La salle dans laquelle elle se trouvait, une crypte cramoisie où s’étalaient les accessoires d’une messe noire, était vide.
— Si c’est une plaisanterie, je ne trouve pas ça drôle.
Elle attendit, les nerfs tendus, sans que rien ne vienne troubler le silence.
Pouvait-il s’agir d’une simple coïncidence ? Après tout, dans la confusion de ces derniers jours, la chute d’une planche n’avait rien de bien étonnant. Elle fouilla tout de même dans son sac, à la recherche d’un objet pour se défendre, sans rien trouver. Traumatisée par l’affaire des meurtres du Muséum, elle s’était longtemps promenée avec un pistolet, mais cette habitude s’était dissipée d’elle-même lorsqu’elle avait quitté New York et rejoint GeneDyne. Ce soir, elle s’en voulait d’avoir baissé la garde.

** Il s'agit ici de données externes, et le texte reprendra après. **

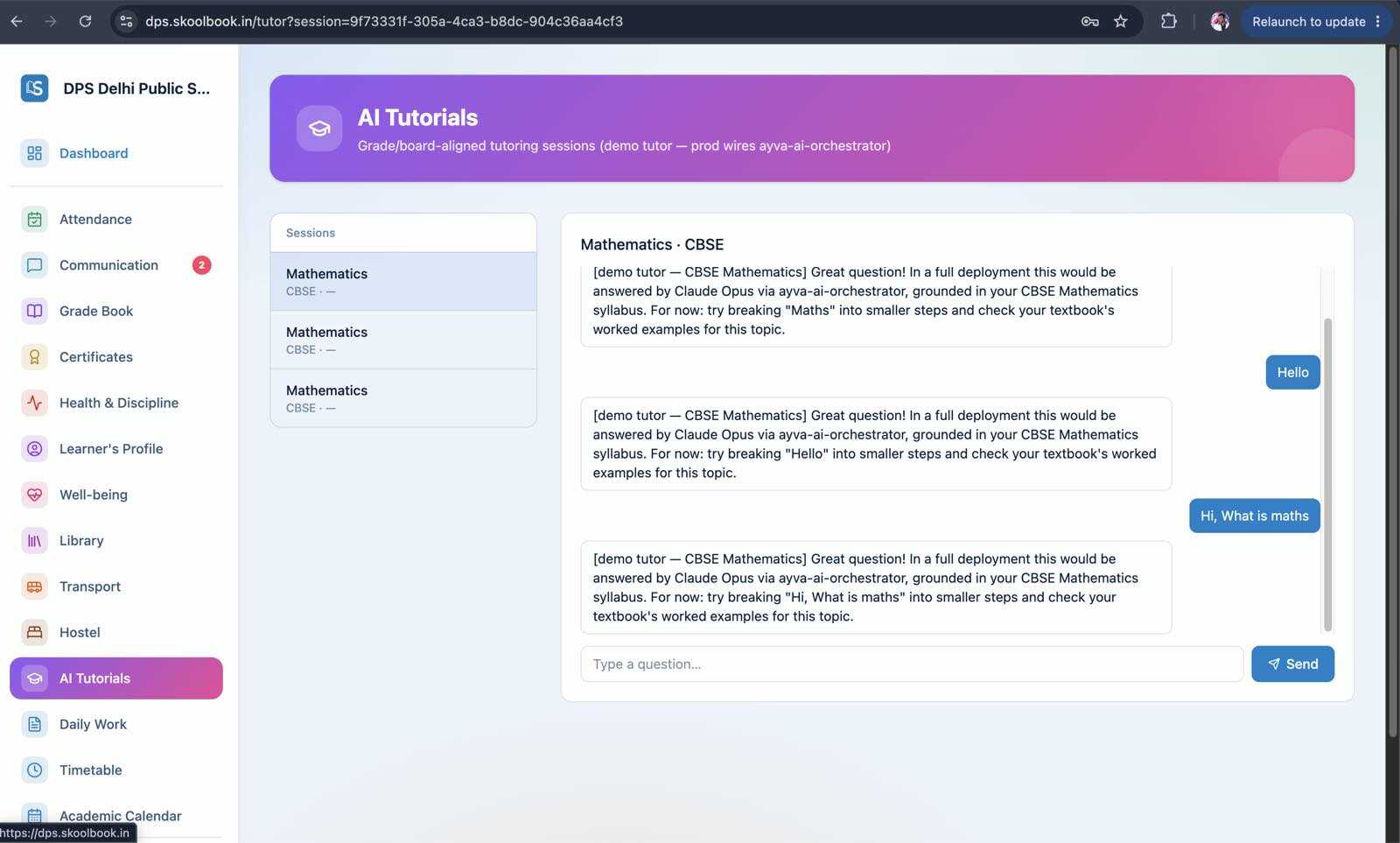The width and height of the screenshot is (1400, 843).
Task: Open the Attendance calendar icon
Action: (34, 219)
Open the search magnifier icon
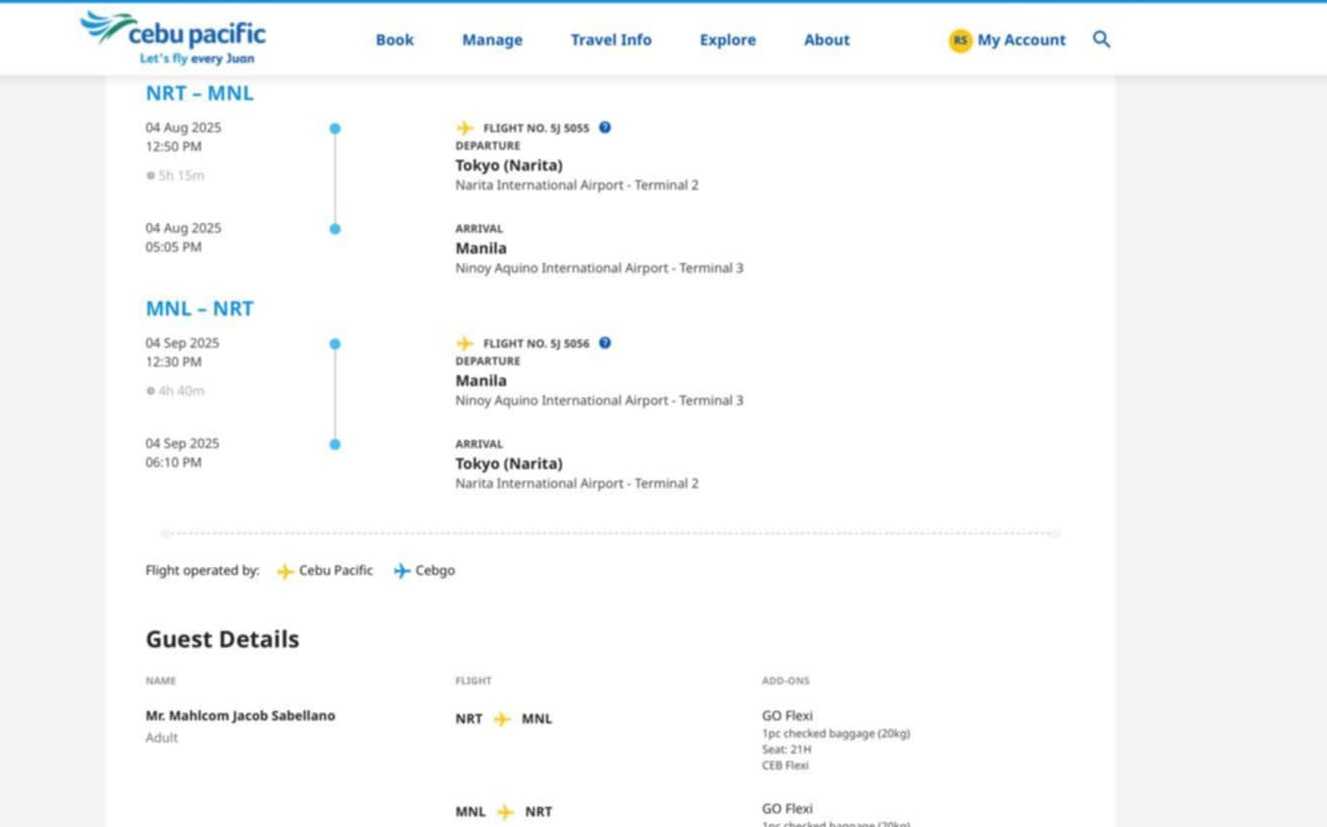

En regardant autour d’elle, Margo aperçut sur un établi un cutter sur lequel elle se rua. Le cutter en avant, elle se dirigea vers la sortie.
Un fracas se fit entendre dans son dos, plus sonore que les précédents, comme si quelqu’un avait violemment jeté quelque chose par terre.
Margo savait désormais qu’elle n’était pas seule dans l’exposition et qu’on cherchait à l’effrayer. Mais qui ? Un collègue froissé par son éditorial ? Elle comptait bien demander aux types de la sécurité si quelqu’un d’autre avait pénétré dans l’exposition.
Elle traversa en courant la chambre de thé japonaise et elle pénétrait dans les catacombes lorsqu’un claquement bref se fit entendre. Les lampes de secours s’éteignirent, plongeant le grand hall dans l’obscurité la plus complète.
Margo s’arrêta net, paralysée par la peur et le souvenir d’instants tout aussi angoissants, quelques années plus tôt.
— Qui est là ? demanda-t-elle, apeurée.
— Ce n’est que moi, lui répondit une voix.